L'aidant doit également veiller à ce que le parent sous tutelle comprenne lui aussi les décisions prises en son nom et à ce que la communication reste claire et apaisée. De même, pour tout le monde, la mise sous tutelle doit être perçue comme une mesure de protection, et non comme une privation de liberté. L’objectif étant, on le rappelle, de garantir le bien-être de la personne protégée tout en préservant, autant que possible, son autonomie et ses propres intérêts.

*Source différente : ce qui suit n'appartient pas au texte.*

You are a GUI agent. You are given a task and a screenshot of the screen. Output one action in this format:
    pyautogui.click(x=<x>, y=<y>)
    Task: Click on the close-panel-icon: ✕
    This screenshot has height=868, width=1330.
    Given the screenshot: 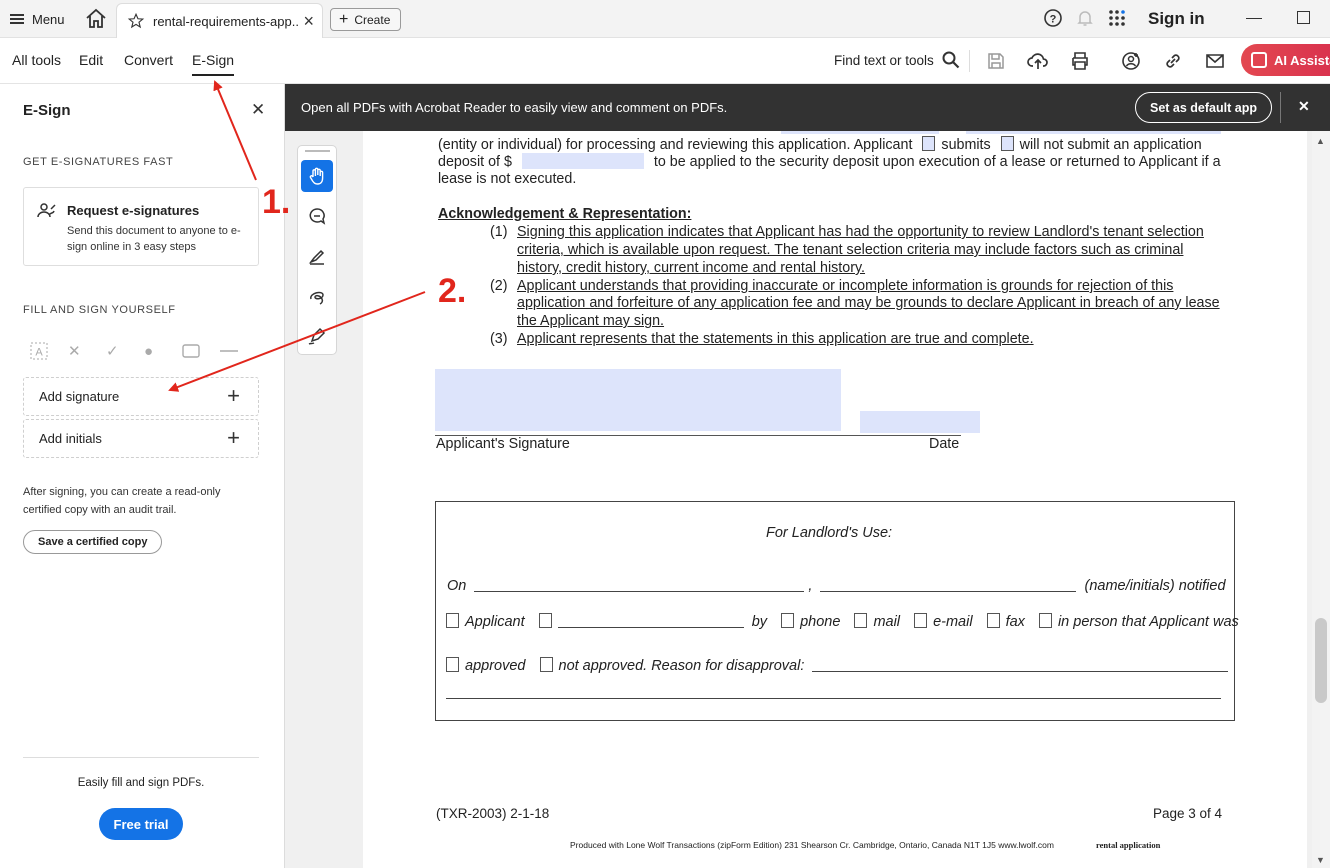 What is the action you would take?
    pyautogui.click(x=258, y=110)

En résumé, si la demande de mise sous tutelle est légitime et pour peu qu’elle ne suscite pas d’opposition de la part d’un autre membre de l’entourage du proche aidé, alors c’est une démarche relativement simple et rapide ; ce qui se comprend bien au vu des situations mises en jeu. Ceci dit, c’est un devoir légal et une responsabilité supplémentaire lourde de conséquences puisque le tuteur a le bien-être d’une personne entre ses mains.

Pour ce qui est du rôle d’aidant familial, chez Monka, nous vous accompagnons pour vous aider à mieux comprendre et gérer cet ensemble de responsabilités, à anticiper les futurs besoins de vos proches et nous vous donnons accès à des conseils adaptés et validés par divers professionnels de santé. Découvrez Monka !

À retenir : Mise sous tutelle personne majeure

Quel est le coût d’une mise sous tutelle ?

La demande et la procédure judiciaire sont en elles-mêmes gratuites. Cependant, il faut impérativement joindre au dossier un certificat médical circonstancié, ce qui nécessite une procédure spéciale auprès d’un médecin agréé. Ce certificat coûte 192 euros, à la charge de la personne protégée sauf si cette dernière n’a pas les ressources financières pour s’en acquitter ou que le juge décide que le cas justifie de ne pas devoir s’acquitter de ces frais.

Quels sont les inconvénients d’une mise sous tutelle ?

Pour la personne protégée, si elle a conscience de ce qu’il se passe, elle peut ressentir une dépendance totale vis-à-vis du tuteur. Côté entourage, c’est une procédure qui peut faire émerger des conflits si elle est mal expliquée. Pour le tuteur, c’est un devoir légal qui lui prend du temps et auquel il ne peut se soustraire.

Où va l’argent d’une personne sous tutelle ?

Sauf si le juge décide du contraire, l’argent d’une personne mise sous tutelle ne change pas de banque mais le tuteur récupère les droits de gestion et d’administration des comptes bancaires. Ces droits sont limités, un compte ne peut par exemple pas être clôturé sans l’aval du juge. De plus, le tuteur doit tenir un compte de gestion annuel où il indique tous les mouvements de fonds effectués. Le juge a accès à ce compte pour vérifier que l’intérêt de la personne protégée est bien préservé.